Publicidades

03/12/2021 | 08:52 | Polícia

No lugar do defensivo agrícola, cocaína

Polícia Federal apreendeu nove aeronaves ligadas à maior facção criminal do país, que atua inclusive no Rio Grande do Sul

Aeronave acidentada em Muitos Capões (foto) motivou investigação que levou ao esquema de tráfico - Polícia Federal / Divulgação

Em meio a tantas notícias de impacto – como é o caso do julgamento dos quatro acusados pelas 242 mortes no incêndio da boate Kiss –, uma notícia não teve todo o destaque que poderia. É a Operação Manifest, desencadeada pela Polícia Federal na quinta-feira (2). Ela identificou e desmantelou um esquema de tráfico internacional de drogas, via aérea.  

A maior facção criminosa do país, o Primeiro Comando da Capital (PCC, paulista), arregimentou pilotos e proprietários de aeronaves de pequeno porte para distribuição de cocaína no Sul do Brasil. Vinda da Bolívia em forma de pasta-base, ela fazia escala no Paraguai e, de lá, era catapultada em voos de curta duração para cidades do Paraná, de Santa Catarina e do Rio Grande do Sul. 

Quando se fala em internacional, é isso mesmo. O território brasileiro era utilizado mais como corredor de exportação da droga do que como ponto de consumo.
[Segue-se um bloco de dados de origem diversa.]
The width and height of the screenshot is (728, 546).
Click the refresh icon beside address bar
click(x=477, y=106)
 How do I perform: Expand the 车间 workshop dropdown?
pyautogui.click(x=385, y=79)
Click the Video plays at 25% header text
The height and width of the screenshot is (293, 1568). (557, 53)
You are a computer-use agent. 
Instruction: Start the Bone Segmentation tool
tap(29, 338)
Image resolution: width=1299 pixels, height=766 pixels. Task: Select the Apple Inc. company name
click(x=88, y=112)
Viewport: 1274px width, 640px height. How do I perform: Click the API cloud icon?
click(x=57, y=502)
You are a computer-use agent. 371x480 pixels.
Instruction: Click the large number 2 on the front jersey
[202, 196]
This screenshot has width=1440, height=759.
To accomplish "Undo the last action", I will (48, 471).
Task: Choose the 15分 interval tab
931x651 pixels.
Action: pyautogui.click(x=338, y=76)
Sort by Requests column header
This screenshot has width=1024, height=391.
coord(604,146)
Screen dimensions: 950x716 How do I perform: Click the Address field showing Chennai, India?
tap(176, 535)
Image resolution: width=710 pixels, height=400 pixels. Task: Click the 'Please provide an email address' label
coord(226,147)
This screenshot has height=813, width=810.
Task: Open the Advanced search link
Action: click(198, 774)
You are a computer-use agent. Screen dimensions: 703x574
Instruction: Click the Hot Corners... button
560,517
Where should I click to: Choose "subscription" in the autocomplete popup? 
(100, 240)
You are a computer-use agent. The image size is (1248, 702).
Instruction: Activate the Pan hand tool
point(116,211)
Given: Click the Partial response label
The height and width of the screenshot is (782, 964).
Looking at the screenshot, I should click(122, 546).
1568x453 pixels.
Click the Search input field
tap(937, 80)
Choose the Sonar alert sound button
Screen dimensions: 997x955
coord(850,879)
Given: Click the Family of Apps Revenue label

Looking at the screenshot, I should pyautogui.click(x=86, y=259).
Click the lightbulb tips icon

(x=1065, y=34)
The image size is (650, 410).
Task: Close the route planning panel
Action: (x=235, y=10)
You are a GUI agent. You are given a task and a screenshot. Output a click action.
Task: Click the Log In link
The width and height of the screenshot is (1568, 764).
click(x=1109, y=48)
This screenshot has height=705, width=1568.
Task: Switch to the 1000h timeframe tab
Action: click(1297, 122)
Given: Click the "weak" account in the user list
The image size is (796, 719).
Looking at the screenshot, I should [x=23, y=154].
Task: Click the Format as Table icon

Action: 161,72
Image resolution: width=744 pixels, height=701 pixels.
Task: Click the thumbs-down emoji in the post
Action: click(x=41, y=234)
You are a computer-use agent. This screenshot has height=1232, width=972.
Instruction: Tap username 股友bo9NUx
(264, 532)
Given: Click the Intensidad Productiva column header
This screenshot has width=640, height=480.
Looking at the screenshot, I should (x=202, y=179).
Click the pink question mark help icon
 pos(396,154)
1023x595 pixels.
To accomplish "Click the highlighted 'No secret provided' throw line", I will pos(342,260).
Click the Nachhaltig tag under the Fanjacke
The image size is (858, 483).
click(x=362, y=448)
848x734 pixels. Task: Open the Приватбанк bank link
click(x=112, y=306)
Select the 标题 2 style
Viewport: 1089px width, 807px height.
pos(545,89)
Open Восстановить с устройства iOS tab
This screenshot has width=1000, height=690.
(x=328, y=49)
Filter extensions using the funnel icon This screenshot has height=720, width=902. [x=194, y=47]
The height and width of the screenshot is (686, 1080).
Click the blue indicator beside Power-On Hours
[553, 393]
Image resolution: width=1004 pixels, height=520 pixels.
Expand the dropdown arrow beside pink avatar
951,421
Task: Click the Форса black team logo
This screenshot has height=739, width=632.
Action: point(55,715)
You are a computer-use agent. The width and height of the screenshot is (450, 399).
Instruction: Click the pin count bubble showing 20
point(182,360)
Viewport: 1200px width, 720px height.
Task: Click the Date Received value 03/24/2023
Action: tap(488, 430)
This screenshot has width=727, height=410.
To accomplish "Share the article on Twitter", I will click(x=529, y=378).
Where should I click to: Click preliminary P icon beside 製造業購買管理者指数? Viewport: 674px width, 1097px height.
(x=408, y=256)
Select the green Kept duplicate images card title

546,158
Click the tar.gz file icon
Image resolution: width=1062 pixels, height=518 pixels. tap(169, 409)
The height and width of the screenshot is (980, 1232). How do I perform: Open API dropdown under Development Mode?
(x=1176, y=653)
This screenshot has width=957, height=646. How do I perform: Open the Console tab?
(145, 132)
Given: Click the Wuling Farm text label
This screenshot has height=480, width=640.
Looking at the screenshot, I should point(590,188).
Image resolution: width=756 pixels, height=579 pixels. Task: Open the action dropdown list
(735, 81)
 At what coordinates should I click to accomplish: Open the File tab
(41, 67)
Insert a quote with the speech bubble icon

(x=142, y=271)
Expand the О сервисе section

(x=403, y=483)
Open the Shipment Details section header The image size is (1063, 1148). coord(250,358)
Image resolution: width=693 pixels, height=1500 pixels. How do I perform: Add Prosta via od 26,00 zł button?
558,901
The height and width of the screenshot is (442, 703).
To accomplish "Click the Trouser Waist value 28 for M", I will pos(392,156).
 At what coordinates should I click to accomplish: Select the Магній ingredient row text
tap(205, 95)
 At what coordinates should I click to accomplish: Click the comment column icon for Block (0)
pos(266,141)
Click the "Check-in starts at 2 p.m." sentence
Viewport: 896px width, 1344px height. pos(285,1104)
Isso porque, conforme indicam as investigações, os aviões faziam diversos reabastecimentos até garantir o envio da carga proibida para os portos de Itajaí (SC) e Rio Grande (RS), de onde era enviada à Europa. 

Tudo começou com o pouso forçado de um avião em Muitos Capões, cidade gaúcha próxima a Vacaria e à divisa com Santa Catarina, em dezembro de 2020. A aeronave não tinha agrotóxico e, sim, outro tipo de veneno: cocaína. A partir daí, a PF rastreou empresários do setor de aviação agrícola, advogados e pilotos. 

Foram apreendidas, só na quinta-feira, oito aeronaves (além da que já tinha sido capturada há um ano em Muitos Capões). O rastreamento indica que os aviões pousavam em pistas de grama e até em lavouras, fugindo do controle de aeroportos. Por serem de pequeno porte, não chamavam a atenção. 

Às vezes o acaso ajuda os bons policiais. Essa ação se soma a outras como a recente apreensão de 2,7 toneladas de cocaína numa residência em Pelotas, que estavam embaladas para embarque no porto de Rio Grande. Isso mostra como o Rio Grande do Sul virou corredor para o tráfico internacional em grande escala.